NLP anchoring is such a simple and useful tool.
Basic anchoring is associating an emotional feeling (or state) with a physical sensation. Basic NLP anchoring is done by pairing physical touch with a feeling or behaviour you want to have at your disposal. Your life has been affected by anchors, even though you may not have set them up intentionally.
Did you ever see the film Jaws and notice that the shark was hardly in it? Still, you felt scared and that’s because the filmmakers set an anchor. The first time you see the shark you hear the ‘du-dum, du-dum’ music and later on just hearing that music brings back the feelings you had when you first saw the shark. How about the Darth Vader music? Both anchors.
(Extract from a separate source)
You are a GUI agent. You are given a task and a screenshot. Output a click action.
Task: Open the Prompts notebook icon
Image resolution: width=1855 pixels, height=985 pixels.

In this case, audio anchors and there are many other types but as mentioned above they can also be physical, in other words using touch.
Using NLP Anchoring to Instil Positive Feelings
How about wanting to feel resourceful in a particular situation? This is the most common use of NLP anchoring. For example, you may want to feel more confident when doing a presentation. An NLP anchor can give you access to the confidence you have in other situations that is not currently available to you when making that presentation.
Want to try it for yourself? Have a go at the experiment below with NLP anchoring. Or an alternative anchoring technique would be a thing called the circle of excellence, which is great for pre-presentation nerves for example.
There are many many techniques, have a go at this one…
Go through the following steps once and then again and the second time actually do them.
NLP Anchoring in 5 Quick Steps
1. Pick a positive state you’d like to feel, for example, more confident.
2. Think back to a time when you felt really confident. It can be any recollection of a time when your confidence was strong.
3. Decide on how you want to anchor that feeling, such as touching your thumb and forefinger together or making a fist.
4. Remember what you saw, heard and felt in your confident memory. You must put yourself inside the memory as if reliving it. Don’t view the memory from a distance; the feelings won’t come back. You’ve got to ‘be there’ again.
Relive the memory until you begin to feel the confidence coming over you in the same way you felt it at the time. As you feel that confidence coming on, activate your anchoring device from step #3.
For example, touch your thumb and forefinger together as the confident feeling increases. Release your thumb and forefinger when the feeling begins to subside. If you’ve done this well and there’s no underlying reason you shouldn’t feel more confident, this anchor set!
5. Test the anchor by touching your thumb and forefinger together in exactly the same way again and find out if you naturally access that confident state. Of course, don’t be sceptical and resist the anchor. Allow it to happen.
If it worked, you now have an NLP anchor! From here on out, you get to feel confident whenever you touch your thumb and forefinger together. Cool, huh?
Or Maybe Not
NLP anchoring may not work all the time. For example, if you are experiencing a stronger feeling such as intense fear or dread these feelings may well overwhelm the anchor you’ve set. Does this mean NLP anchoring is bogus? Nope.
What it does mean is that anchoring may not be a cure-all for your worst stuck states. Being effective in using a tool like anchoring is by understanding its limitations, and knowing what approach to take in its place if it is not the best solution to be using.
Take your average garden hoe. It works great in soft soil with shallow rooting weeds.
A popular tool as it is so useful, most gardens having lots of shallow-rooted weeds in them.
However, a common hoe is not going to work when it comes to rock hard soil with tall, deeply rooted weeds.
NLP anchoring is no different. It will work under the right circumstances. In other circumstance, you may need to add additional tools or do other work to ‘soften the soil’.